Cold Pea Soup with Creamy Ricotta


This post's aim is to give peas a good name again! Peas are not usually considered a sexy ingredient, an ingredient that you get excited to play around with. But let me tell you, peas really are the perfect vegetables to cook with in the summertime. This pea soup could definitely be enjoyed warm but who really wants a bowl of bubbly hot soup when the weather is this warm?

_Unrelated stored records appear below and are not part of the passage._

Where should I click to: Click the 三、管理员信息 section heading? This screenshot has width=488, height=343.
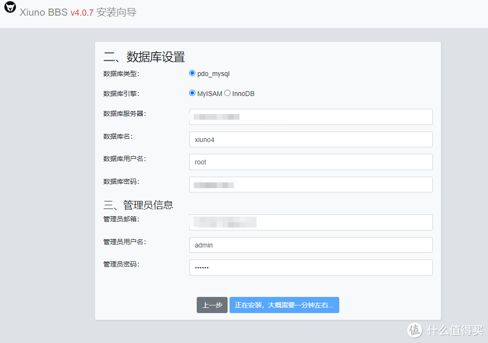(x=138, y=204)
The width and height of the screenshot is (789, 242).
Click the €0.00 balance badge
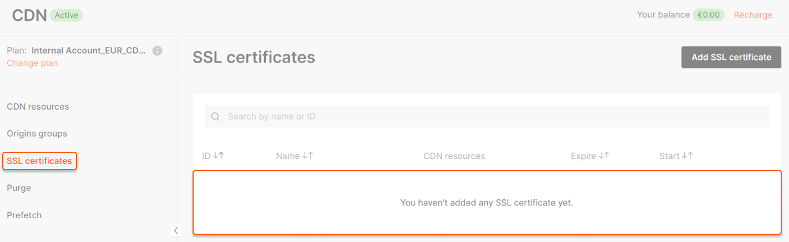click(x=708, y=15)
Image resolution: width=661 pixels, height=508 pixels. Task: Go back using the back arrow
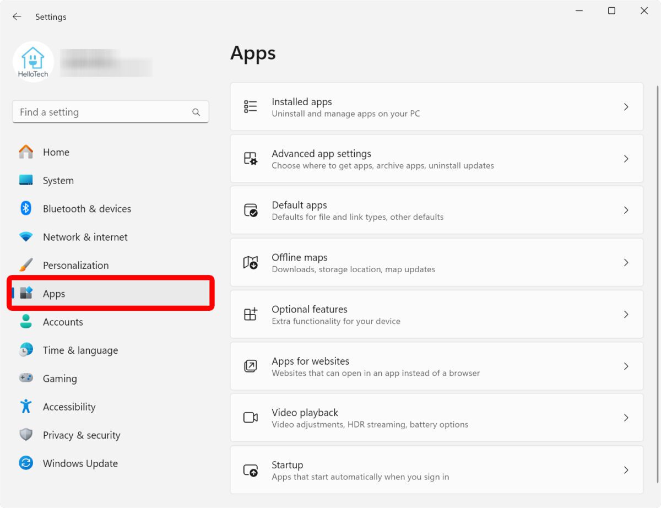17,17
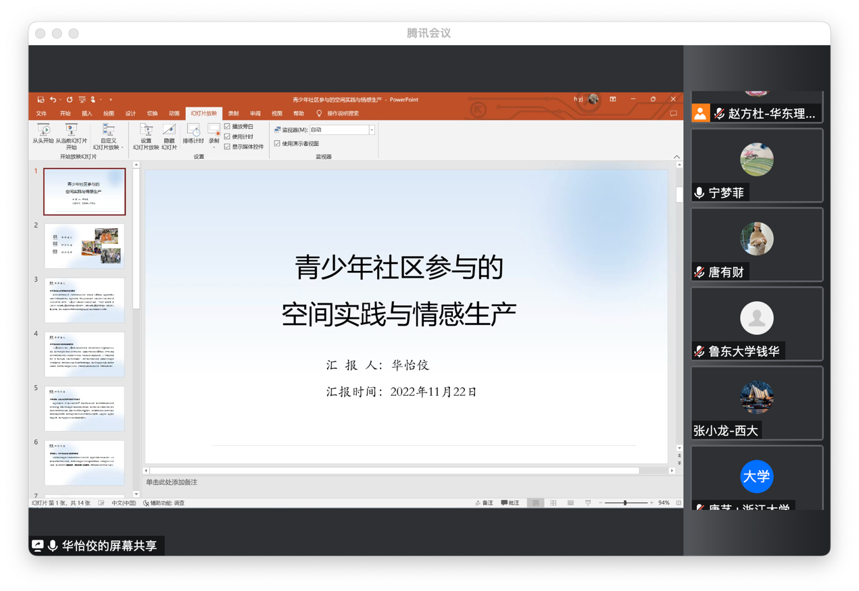Disable 使用演示者视图 checkbox
The image size is (859, 591).
pos(277,143)
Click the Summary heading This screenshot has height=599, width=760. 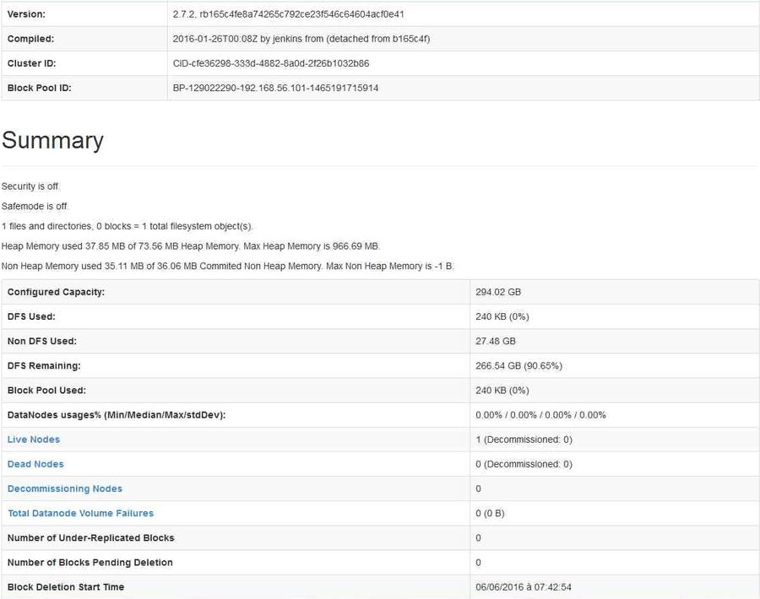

I enjoyed this as the perfect light birthday lunch yesterday. My birthday dinner was equally fresh and delightful last night- O. and I enjoy a wonderful Italian feast of tuna crudo with fleur de sel and shaved organic carrots, fennel and grapefruit, followed by grilled octopus with capers, farro risotto and mussels. For dessert? A wonderfully crisp meringue triffle filled with rum cream, raisins and toasted almonds. It really was the perfect birthday!

Now back to the soup..! When this pea soup is cold and serve dwith a dollop of creamy ricotta it make for the perfect refreshing summer soup. And the best part? It cooks in a matter of minutes. It's also perfect for entertaining - you can make it in the morning and keep it cold in fridge until you serve it at night so you don't have to be running back and forth in the kitchen once your guest have arrived.

Cold Pea Soup with Creamy Ricotta

Serves 4

Olive oil
3 garlic cloves, finely sliced
2 1/2 cup of frozen peas
2 cups of low sodium chicken stock
Salt and freshly ground pepper
2 tablespoons of lemon juice
1/4 cup of ricotta

In a stockpot on medium low heat, add a couple teaspoons of olive oil. Add the garlic and cook until the garlic soften and become just golden. Add the frozen peas, stock and a pinch of salt and pepper. Bring to a boil. Reduce to a gently simmer, cover and cook for 10 minutes.

Using an immersion blender, blend until the soup if smooth. If the soup is too thick add a couple tablespoons of water until the right consistency is obtained. Add the lemon juice. Taste and adjust seasoning with salt and pepper. Refrigerate for 1 hour or until perfectly chilled. Serve with a dollop of ricotta and some cracked black pepper. Enjoy!